The Infrastructure and Projects Authority recently published the latest iteration of its vision for the future: "Transforming Infrastructure Performance: Roadmap to 2030".

The stated purpose of the Roadmap is to transform how government and industry intervene in the built environment to drive change in infrastructure performance - including through the better use of data, technology and improved delivery models.

It is an aspirational statement, which looks at:

1. obtaining a better understanding of our national infrastructure and the interlinked nature of different systems and projects;

2. identifying and defining strategic outcomes; and

3. translating those outcomes into long term delivery strategies.

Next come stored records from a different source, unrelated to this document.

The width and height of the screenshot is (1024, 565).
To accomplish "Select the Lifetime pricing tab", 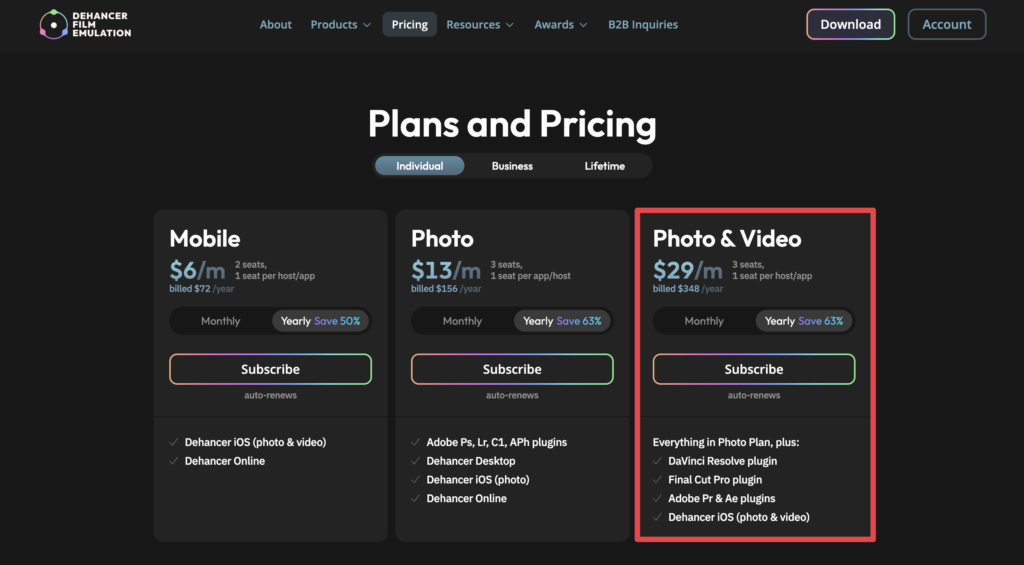I will [605, 166].
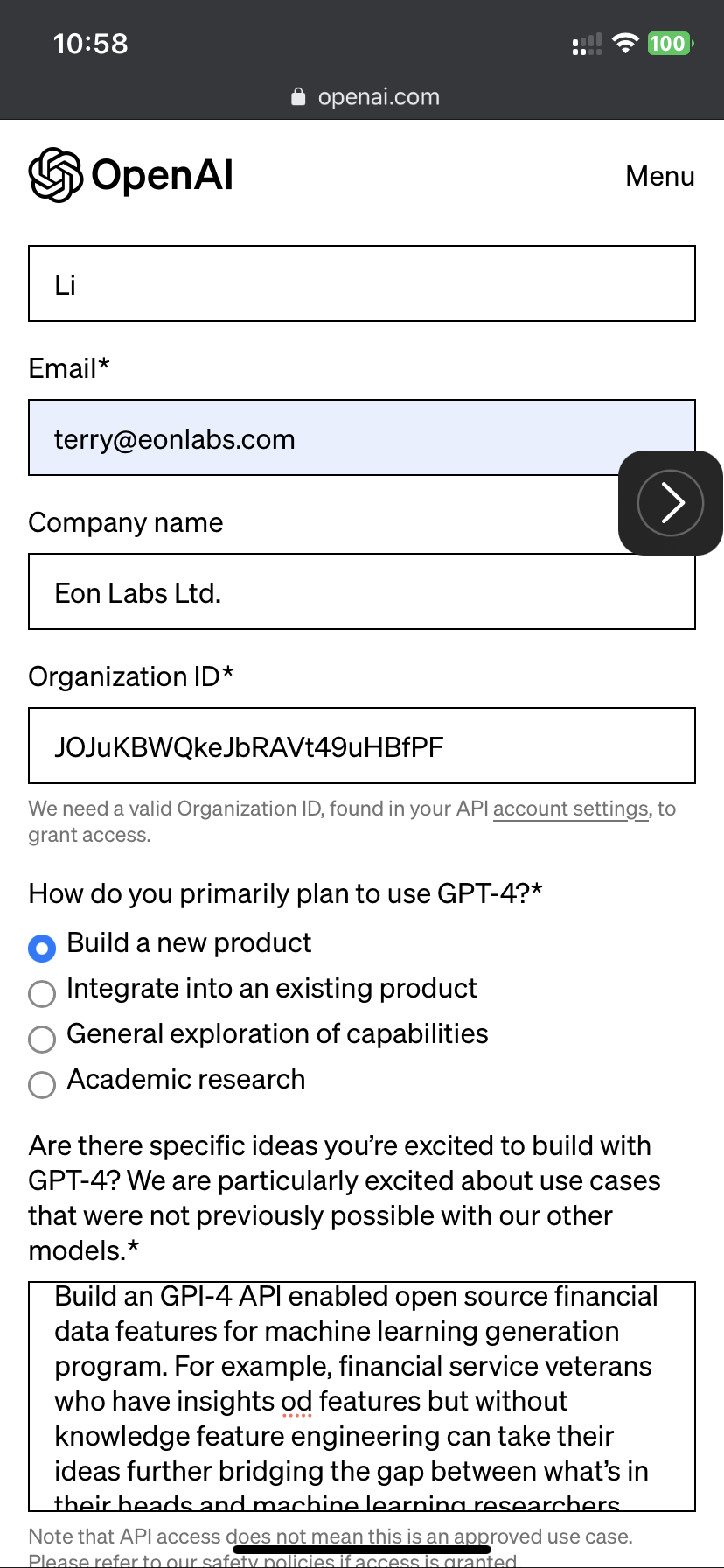
Task: Tap the cellular signal bars icon
Action: pyautogui.click(x=587, y=44)
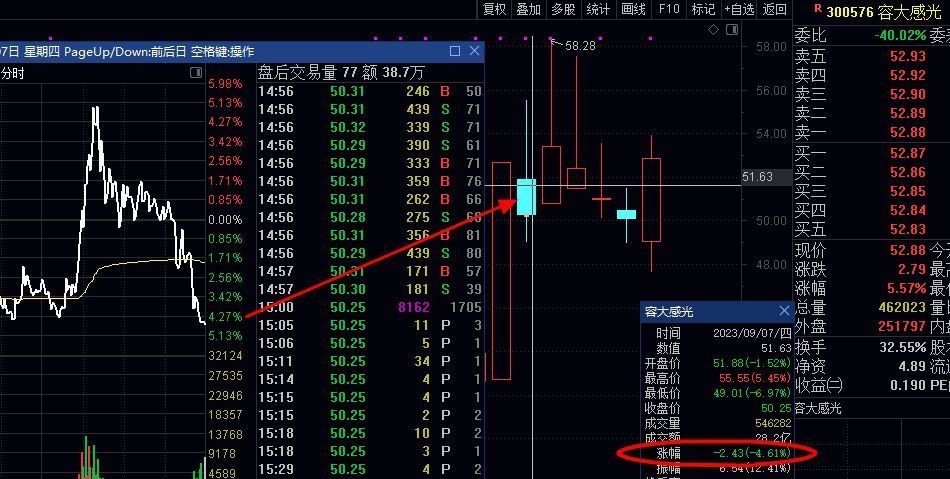
Task: Add stock via +自选 button
Action: tap(739, 9)
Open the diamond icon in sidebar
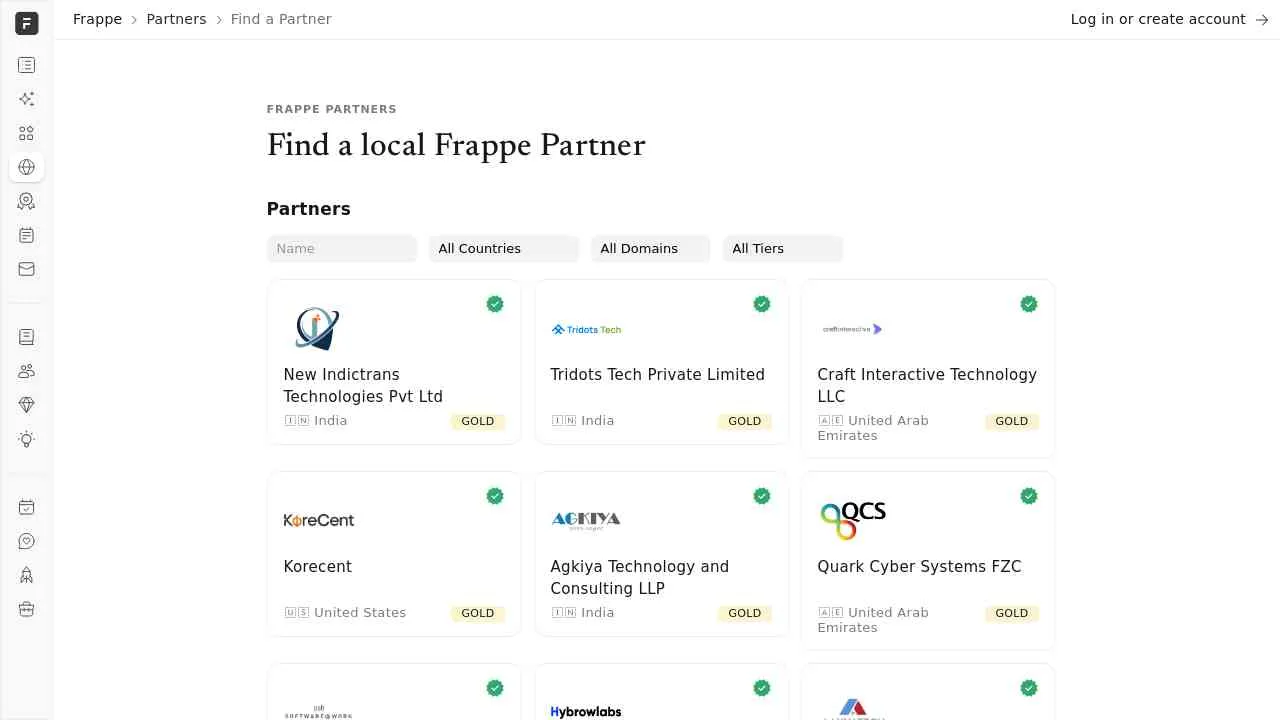 pos(27,405)
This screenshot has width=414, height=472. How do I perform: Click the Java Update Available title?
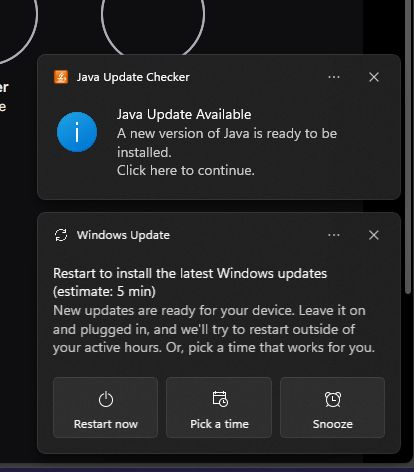pyautogui.click(x=184, y=114)
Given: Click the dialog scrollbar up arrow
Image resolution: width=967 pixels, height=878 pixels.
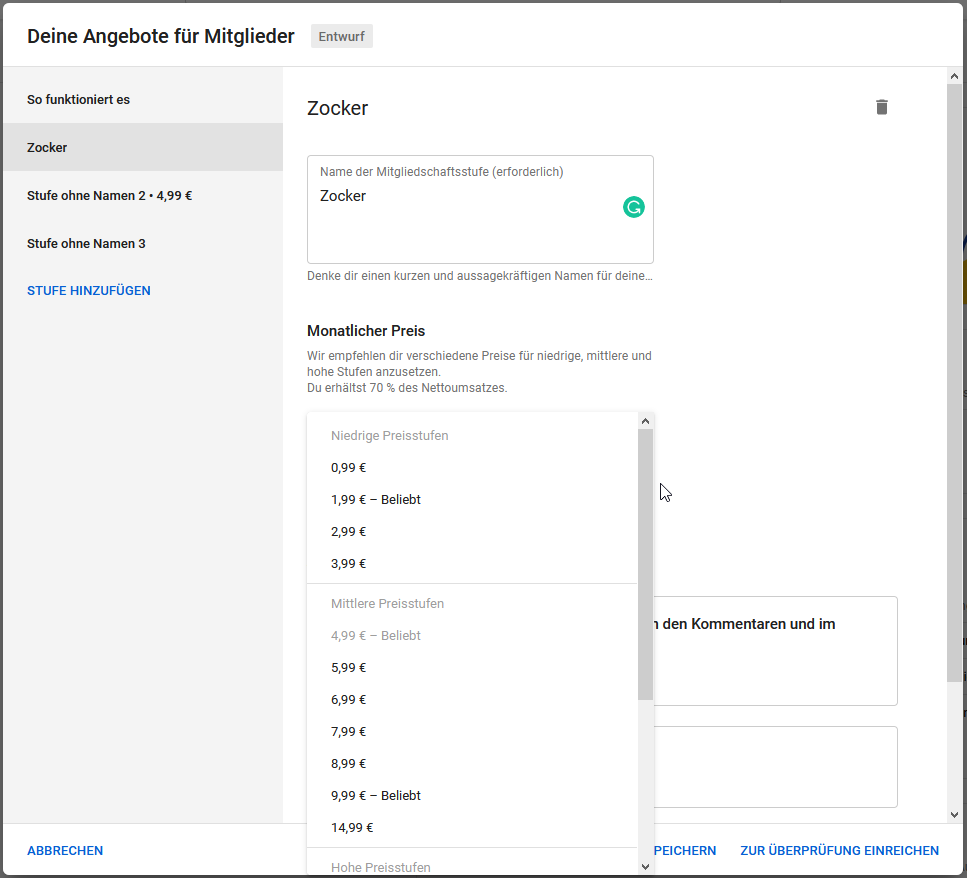Looking at the screenshot, I should pos(954,76).
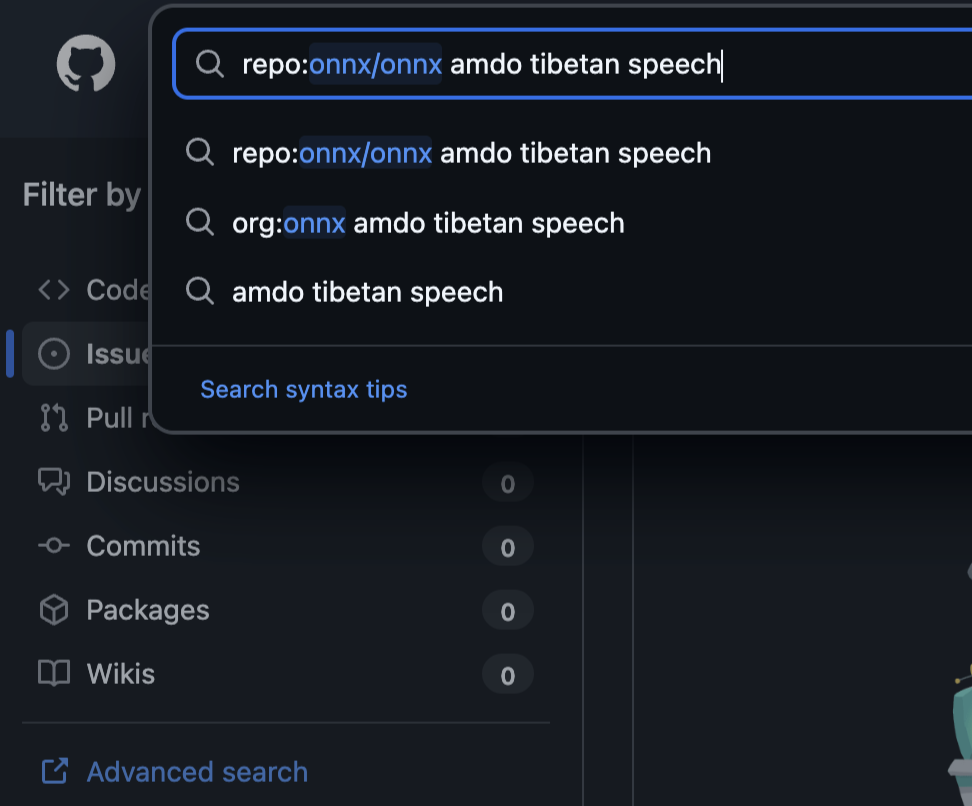Click the Wikis book icon
972x806 pixels.
pyautogui.click(x=54, y=674)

Inevitably, the report identifies a need to balance the impact of creating new build assets versus the obvious advantages of maintaining, renewing and/or enhancing existing ones. Advances in technology will drive improved productivity and efficiency - not only in the way in which new assets are designed, built and operated, but also to address the need for adaptation in reaction to climate change, net zero goals and environmental gain.

All of this will, of course, require buy in from policymakers, project sponsors, asset owners and asset managers.

In order to "bring the vision to life", the Roadmap identifies five focus areas to illustrate the most significant opportunities (each of which is then discussed in more detail, in terms of the problems, the opportunities, the vision for 2030, the desired transformation, the benefits to be derived and examples of some early success stories):

Focus area 1: delivering new economic infrastructure to drive improved outcomes for people and nature (i.e. incentivising industry to deliver in a way that addresses a range of societal challenges);

Focus area 2: Place-based regeneration and delivery (i.e. making decisions based on an understanding of local context and ensuring that local, regional and national silos are joined up);

Focus area 3: addressing the need for social infrastructure using a platform approach (i.e. the government enabling greater societal outcomes from its project pipeline);

Focus area 4: retrofitting existing buildings to achieve NZ GHG emissions by 2050 (i.e. adapting buildings to address sustainability and climate change requirements); and

Focus area 5: optimising the performance of our existing built environment (i.e. moving away from an assumption that adding to the built environment is the primary means of improving outcomes).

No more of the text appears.